The Brink
Season 1, Episode 3: “Baghdad, My Ass”
Air Date: July 5, 2015
Through predictable HBO audience pandering techniques, The Brink tries to maintain a edgy image, but inevitably falls flat with its predictably lazy writing and plot scenarios each time.
In the third episode, Alex (Jack Black) has been released from the Pakistani spy agency (that waterboarded him in the previous episode) under one very specific condition: he must get General Raja (Bernard White) in contact with the U.S. Secretary of State, Walter Larson (Tim Robbins). If he fails, Raja promises Alex over a game of virtual golf in his office that he won’t just kill him, but will also kill Alex’s best friend Rafiq (Aasif Mandvi) and his entire family.
It’s one of the more serious moments in the show, and although the attempt at satire is there, the facetious nature of the way it plays out strikes more as juvenile antics and amateur plot development than an actual attempt at a satirical portrayal.
On the other side of the world, Larson is about to board a plane to India to try and prevent the threat of war breaking out between their country and Pakistan after the moronic, drug abusing Navy pilots from the first episode accidentally fired a missile at one of India’s drones.
Before this can happen, though, Larson has to walk in on his politically ambitious wife having sex with their personal trainer.
To give credit to HBO where credit is due, there’s not one close up of tits or ass, but there is a decently long close up of the personal trainer’s extremely large, certainly abnormal, “You should go get that checked out, dude” defining penis.
This scene is probably supposed to be hysterical, but again, the set up for the joke just wasn’t there and the entire thing falls flat.
The only interesting aspect about the entire scene is Larson’s nonchalance about what he stumbled into and the revelation that the two are married for purely politically advantageous reasons. It doesn’t do anything to move the story along a little more, other than his wife announcing she was going to take a Pentagon job instead of running for a Supreme Court position, but it is the first piece of satirical writing executed properly.
The biggest disappointment is the lack of progression in between episodes.
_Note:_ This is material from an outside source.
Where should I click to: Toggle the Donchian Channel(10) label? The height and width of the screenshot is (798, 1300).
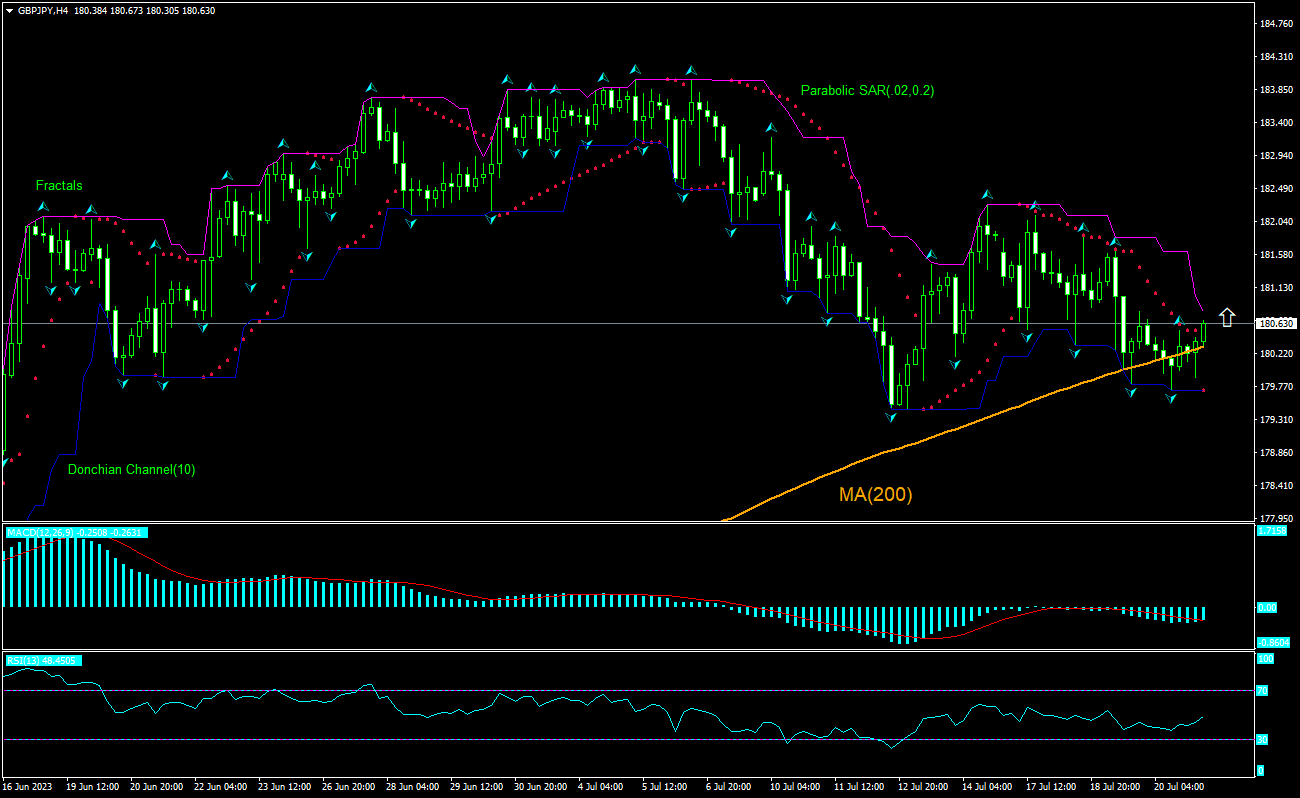click(x=131, y=468)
The story lines seem to move at a snails pace, and the characters haven’t developed at all. Even Alex, who without a doubt goes through the most transformative period, is still his gullible, terrible, government employee self.
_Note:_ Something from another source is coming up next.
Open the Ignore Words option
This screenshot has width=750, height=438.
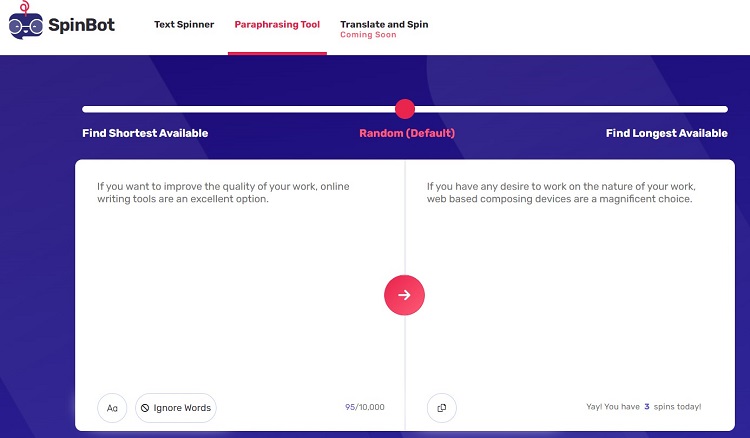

The show only has eight episodes. Next week will be the halfway mark for the series, and nothing has particularly happened that’s convinced audiences it’s worth returning for week after week.
Much like the American government portrayed in the show, there is a total lack of direction occurring that has become detrimental to the show’s success.
The hurdles The Brink has to overcome within the next couple of weeks are jarring, but despite all of the negativity, I’m still holding out hope for what this series can be.
If it can find its voice and a way to do satire properly, The Brink could become an utterly fantastic series.
It just needs to prove to its audience that it can do that before it loses it all.